Задание 1: Как, согласно тексту о Жаке Деррида, называется наука о письме?

Текст:
____

ЖАК ДЕРРИДА. (1930-2004)

Ж. Деррида (Derrida) – известный французский философ, представитель постструктурализма и постмодернизма. Преподавал в ряде ведущих учебных заведений Франции – Сорбонне, Высшей нормальной школе, Международном философском коллеже, работает в Школе высших исследований в области социальных наук, в университетах США. Новизна его философской позиции определялась прежде всего новым прочтением философских и литературных текстов на основе деконструкции (латинский перевод греческого слова «анализ») – приема расслоения, разборки и реконструкции лингвистических, логоцентрических, фоноцентрических структур с целью выяснения путей и способов построения этих целостностей. Объекты деконструкции – знак, текст и контекст, речь, письмо, метафора. Основные области исследования – философия, литература, гуманитарные науки, в которых с помощью деконструкции вскрываются неявные цитаты, неологизмы, парадоксы, комментарии, самореференции, повторения, перевод и оригинал, этимологические разъяснения и многое другое, составляющее содержание и форму данного текста. Обращаясь к тексту как подлинной и единственной реальности, к письму (грамматология – наука о письме), отрицает традиционную метафизику (философию) и ее понятия, подвергая их деконструкции. На русский язык переведены его работы: «О грамматологии» (М., 2000), «Голос и феномен» (СПб., 1999), «Эссе об имени: Страсти, Кроме имени. Хора» (СПб., 1998) и другие.

Л.А.Микешина

Приводятся фрагменты из работ:

1 . Деррида Ж. О грамматологии. Пер. Н.С. Автономовой. М., 2000.

2. Деррида Ж. Введение // Гуссерль Э. Начало геометрии. М., 1996.

3. Деррида Ж. Структура, знак и игра в дискурсе гуманитарных наук // Вестник Московского университета. Серия 9. Филология. № 5. 1995.


О грамматологии

Означающее и истина

«Рациональность» (от этого слова, быть может, придется отказаться по причине, которая обнаружится в конце этой фразы), – та рациональность, которая управляет письмом в его расширенном и углубленном понимании, уже не исходит из логоса; она начинает работу деструкции (destruction): не развал, по подрыв, деконструкцию (de-construction) всех тех значений, источником которых был логос. В особенности это касается значения истины. Все метафизические определения истины и даже то указанное Хайдеггером определение, которое выводит за пределы метафизической онто-теологии, так или иначе оказываются неотделимыми от логоса и от разума как наследника логоса, как бы мы его ни понимали – с точки зрения досократической или философической, с точки зрения бесконечного божественного разума или же антропологии, с позиций до-гегелевской или после-гегелевской эпохи. Внутри логоса никогда не прерывалась изначальная сущностная связь со звуком (phone). <...> Голос порождает первичное означающее, но сам он не является лишь одним означающим среди многих других. Он обозначает «состояние души» (état d'âme), которое, в свою очередь, отражает или отображает (reflète ou réfléchit) вещи в силу некоего естественного сходства. Между бытием и душой, вещами и эмоциями устанавливается отношение перевода или естественного означения, а между душой и логосом – отношение условной символизации. И тогда первичная условность, непосредственно связанная с порядком естественного и всеобщего означения, предстает как устная речь (langage parlé). А письменная речь (langage écrit) выступает как изображение условностей, связывающих между собою другие условности (1, с. 124-125). <...>

Понятие знака всегда предполагает различие между означаемым и означающим, даже если – как у Соссюра – это лишь две стороны одного листа бумаги. Тем самым это понятие остается наследником логоцентризма и одновременно фоноцентризма – абсолютной близости голоса и бытия, голоса и смысла бытия, голоса и идеальности смысла. (1, с. 126)

____

(Данные о целевых точках)
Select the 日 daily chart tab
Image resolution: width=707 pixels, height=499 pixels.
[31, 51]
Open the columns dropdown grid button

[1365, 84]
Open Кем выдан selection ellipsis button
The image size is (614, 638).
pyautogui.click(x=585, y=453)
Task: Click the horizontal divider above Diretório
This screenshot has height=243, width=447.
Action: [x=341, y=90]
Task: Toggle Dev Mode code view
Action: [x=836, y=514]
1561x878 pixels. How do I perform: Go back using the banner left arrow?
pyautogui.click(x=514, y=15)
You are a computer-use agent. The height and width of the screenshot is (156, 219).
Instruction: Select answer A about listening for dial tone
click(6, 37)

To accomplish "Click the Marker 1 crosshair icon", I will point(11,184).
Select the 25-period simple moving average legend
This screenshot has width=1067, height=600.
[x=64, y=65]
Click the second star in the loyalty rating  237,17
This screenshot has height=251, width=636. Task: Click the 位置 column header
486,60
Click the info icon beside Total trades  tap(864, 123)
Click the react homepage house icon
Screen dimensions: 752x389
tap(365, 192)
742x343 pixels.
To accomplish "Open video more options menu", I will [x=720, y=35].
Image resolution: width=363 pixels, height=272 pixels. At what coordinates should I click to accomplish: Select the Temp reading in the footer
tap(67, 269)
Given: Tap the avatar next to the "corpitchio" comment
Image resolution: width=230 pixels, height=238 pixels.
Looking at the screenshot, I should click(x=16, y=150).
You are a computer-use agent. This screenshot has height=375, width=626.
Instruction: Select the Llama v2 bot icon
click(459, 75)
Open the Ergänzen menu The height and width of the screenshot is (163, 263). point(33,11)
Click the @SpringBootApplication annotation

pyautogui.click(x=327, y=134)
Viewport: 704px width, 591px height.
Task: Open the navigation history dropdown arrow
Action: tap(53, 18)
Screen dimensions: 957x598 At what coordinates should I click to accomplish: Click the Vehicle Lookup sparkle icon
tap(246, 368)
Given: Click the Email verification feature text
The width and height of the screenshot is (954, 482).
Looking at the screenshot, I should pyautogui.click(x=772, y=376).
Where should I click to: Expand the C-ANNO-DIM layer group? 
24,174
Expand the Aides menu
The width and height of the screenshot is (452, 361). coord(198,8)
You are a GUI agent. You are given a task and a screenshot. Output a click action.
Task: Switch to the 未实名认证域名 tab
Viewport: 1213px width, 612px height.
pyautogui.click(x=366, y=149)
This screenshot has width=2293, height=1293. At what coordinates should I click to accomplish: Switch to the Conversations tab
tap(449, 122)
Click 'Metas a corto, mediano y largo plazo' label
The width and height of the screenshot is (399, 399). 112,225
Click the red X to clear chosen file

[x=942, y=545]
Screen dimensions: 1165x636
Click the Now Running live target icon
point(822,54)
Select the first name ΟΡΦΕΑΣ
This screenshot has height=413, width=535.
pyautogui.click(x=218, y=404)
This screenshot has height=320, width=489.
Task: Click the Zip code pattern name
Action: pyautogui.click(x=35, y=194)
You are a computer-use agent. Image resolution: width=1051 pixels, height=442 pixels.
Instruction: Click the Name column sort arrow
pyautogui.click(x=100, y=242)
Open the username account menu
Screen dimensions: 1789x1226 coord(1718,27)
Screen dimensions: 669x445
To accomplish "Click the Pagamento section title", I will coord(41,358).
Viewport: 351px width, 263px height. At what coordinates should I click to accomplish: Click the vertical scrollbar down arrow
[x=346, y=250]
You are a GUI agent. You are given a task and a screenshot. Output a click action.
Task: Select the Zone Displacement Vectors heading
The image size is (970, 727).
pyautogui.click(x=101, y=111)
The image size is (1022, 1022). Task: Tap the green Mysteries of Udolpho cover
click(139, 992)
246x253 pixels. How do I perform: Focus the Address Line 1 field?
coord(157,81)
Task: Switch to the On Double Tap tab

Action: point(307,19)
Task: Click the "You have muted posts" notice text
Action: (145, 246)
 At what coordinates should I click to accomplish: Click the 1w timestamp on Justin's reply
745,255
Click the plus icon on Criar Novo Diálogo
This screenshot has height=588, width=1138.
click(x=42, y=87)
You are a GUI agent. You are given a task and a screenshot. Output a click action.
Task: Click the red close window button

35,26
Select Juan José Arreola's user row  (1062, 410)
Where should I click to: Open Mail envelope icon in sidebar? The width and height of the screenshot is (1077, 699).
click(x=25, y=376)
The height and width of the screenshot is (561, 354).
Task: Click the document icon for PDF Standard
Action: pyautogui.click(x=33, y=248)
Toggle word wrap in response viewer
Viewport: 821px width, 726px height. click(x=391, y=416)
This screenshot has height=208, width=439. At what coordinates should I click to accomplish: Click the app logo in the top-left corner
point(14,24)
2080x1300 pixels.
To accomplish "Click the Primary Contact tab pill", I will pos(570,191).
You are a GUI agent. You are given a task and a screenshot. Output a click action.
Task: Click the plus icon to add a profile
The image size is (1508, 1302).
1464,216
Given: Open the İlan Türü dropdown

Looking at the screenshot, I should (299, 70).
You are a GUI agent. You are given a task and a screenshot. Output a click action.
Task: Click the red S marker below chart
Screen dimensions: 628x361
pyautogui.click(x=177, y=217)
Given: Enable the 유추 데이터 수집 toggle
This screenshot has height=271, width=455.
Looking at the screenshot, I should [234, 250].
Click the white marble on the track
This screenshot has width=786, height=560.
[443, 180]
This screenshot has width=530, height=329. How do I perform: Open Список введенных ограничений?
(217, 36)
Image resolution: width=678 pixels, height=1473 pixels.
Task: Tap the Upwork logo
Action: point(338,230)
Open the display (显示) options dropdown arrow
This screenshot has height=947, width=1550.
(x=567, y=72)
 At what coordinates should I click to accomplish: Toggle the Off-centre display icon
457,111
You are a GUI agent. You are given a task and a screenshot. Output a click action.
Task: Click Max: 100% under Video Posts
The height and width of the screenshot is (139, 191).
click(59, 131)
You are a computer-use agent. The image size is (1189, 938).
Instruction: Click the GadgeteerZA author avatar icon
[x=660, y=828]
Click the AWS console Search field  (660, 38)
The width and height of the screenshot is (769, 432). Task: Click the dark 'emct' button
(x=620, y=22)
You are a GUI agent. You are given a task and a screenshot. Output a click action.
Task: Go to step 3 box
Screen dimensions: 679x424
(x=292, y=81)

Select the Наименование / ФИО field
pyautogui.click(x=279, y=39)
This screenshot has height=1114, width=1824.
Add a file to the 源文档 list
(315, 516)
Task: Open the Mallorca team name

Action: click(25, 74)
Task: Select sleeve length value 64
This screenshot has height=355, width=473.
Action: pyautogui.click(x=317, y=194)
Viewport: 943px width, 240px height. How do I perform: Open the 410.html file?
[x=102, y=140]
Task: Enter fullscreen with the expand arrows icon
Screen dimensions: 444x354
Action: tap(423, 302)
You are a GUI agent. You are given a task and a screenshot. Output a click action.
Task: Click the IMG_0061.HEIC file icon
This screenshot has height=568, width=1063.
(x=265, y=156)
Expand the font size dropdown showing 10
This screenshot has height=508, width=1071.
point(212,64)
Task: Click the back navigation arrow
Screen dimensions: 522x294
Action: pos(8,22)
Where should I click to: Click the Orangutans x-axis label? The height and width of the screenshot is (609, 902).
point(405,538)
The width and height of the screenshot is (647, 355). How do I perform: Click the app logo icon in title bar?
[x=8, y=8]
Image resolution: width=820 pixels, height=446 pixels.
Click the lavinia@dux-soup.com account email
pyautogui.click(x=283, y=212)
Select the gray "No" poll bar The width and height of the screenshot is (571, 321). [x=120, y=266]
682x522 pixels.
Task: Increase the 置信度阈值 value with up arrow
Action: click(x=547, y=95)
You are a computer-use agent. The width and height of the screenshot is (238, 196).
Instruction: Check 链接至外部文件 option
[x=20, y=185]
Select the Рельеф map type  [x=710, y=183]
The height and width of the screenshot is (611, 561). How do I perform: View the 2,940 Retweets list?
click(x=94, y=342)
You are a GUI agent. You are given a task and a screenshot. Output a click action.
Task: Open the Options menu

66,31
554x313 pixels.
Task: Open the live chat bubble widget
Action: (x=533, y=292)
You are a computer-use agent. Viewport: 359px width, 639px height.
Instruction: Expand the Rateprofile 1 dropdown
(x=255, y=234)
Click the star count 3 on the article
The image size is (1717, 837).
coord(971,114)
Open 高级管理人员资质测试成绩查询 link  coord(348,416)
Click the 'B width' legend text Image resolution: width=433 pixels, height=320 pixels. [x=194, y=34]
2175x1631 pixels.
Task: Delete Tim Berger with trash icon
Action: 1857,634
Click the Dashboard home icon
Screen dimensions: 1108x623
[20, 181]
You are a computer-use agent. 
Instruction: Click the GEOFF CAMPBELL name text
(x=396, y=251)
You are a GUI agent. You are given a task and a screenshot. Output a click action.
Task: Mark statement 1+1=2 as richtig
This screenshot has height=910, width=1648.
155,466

____

Задание 2: Перепечатайте без изменений строки, начиная со строки, где есть «Select Juan José», и до строки, где есть «Viewport: 821px width, 726px», включительно; имеются в виду строки, а не текст.

Письменный ответ 1: Грамматология.

Письменный ответ 2:
Select Juan José Arreola's user row  (1062, 410)
Where should I click to: Open Mail envelope icon in sidebar? The width and height of the screenshot is (1077, 699).
click(x=25, y=376)
The height and width of the screenshot is (561, 354).
Task: Click the document icon for PDF Standard
Action: pyautogui.click(x=33, y=248)
Toggle word wrap in response viewer
Viewport: 821px width, 726px height. click(x=391, y=416)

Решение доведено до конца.